The GCI revolves around the ITU Global Cybersecurity Agenda (GCA) and its five pillars (legal, technical, organizational, capacity building and cooperation). For each of these pillars, questions were developed to assess commitment. Through consultation with a group of experts, these questions were weighted in order to arrive at an overall GCI score. The survey was administered through an online platform through which supporting evidence was also collected.

One-hundred and thirty-four Member States (including State of Palestine) responded to the survey throughout 2016. Member States who did not respond were invited to validate responses determined from open-source research.​​


The GCI is included under Resolution 130 (Rev.

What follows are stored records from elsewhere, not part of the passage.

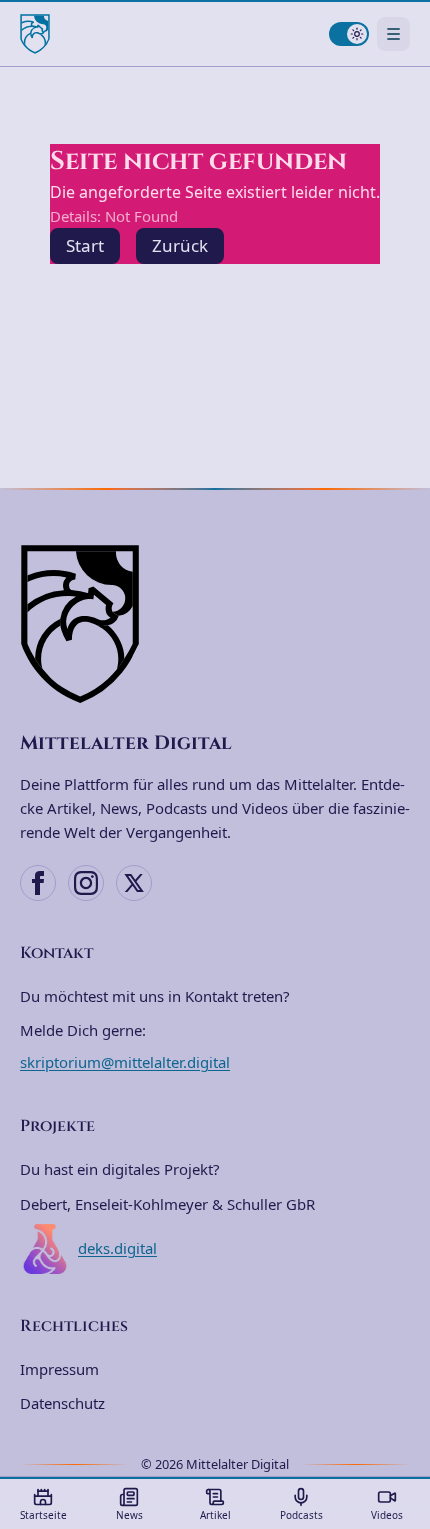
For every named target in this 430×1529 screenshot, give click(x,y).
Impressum (59, 1369)
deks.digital (117, 1248)
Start (85, 245)
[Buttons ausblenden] (404, 1345)
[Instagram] (86, 883)
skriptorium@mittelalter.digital (125, 1062)
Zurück (180, 245)
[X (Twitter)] (134, 883)
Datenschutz (62, 1403)
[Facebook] (38, 883)
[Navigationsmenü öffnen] (393, 33)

Busan, 2014) on strengthening the role of ITU in building confidence and security in the use of ICT. Specifically, Member States are invited “to support ITU initiatives on cybersecurity, including the Global Cybersecurity Index (GCI), in order to promote government strategies and the sharing of information on efforts across industries and sectors”.

A first iteration of the GCI was conducted in 2013-2014 in partnership with ABI Research, and the final results have been published.

Secondary data was used to build the Index for non-respondents and was sent to them for verification/endorsement.

Following feedback received from various communities, a second iteration of the GCI was planned and undertaken. This new version was formulated around an extended participation from Member States, experts and industry stakeholders as contributing partners (namely World Bank and Red Team Cyber as new GCI partners joining the Australia Strategic Policy Institute, FIRST, Indiana University, INTERPOL, ITU-Arab Regional Cybersecurity Centre in Oman, Korea Internet & Security Agency, NTRA Egypt, The Potomac Institute of Policy Studies, UNICRI, University of Technology Jamaica and UNODC)​ who all provided support with the provision of secondary data, response activation, statistical analysis, qualitative appreciation amongst other.

The data collected via GCI 2017 for ITU-D Study Group 2 Question 3 (SG2Q3) surveys have been analysed by the Rapporteur and co-Rapporteur for inclusion in the SG2Q3 final report. GCI partners have been active in providing expertise and secondary data as appropriate, while the UN office of ICT (New York) has also initiated collaborative work. ITU is also working in a multi-stakeholder collaboration led by the World Bank to elaborate a toolkit on “Best practice in Policy/Legal enabling Framework and Capacity Building in Combatting Cybercrime”. ITU is providing support on the component on capacity building from a cybersecurity perspective based on GCI 2017 data.

An enhanced reference model was thereby devised. Throughout the steps of this new version, Member States were consulted using various vehicles including ITU-D Study Group 2 Question 3/2, where the overall project was submitted, discussed and validated.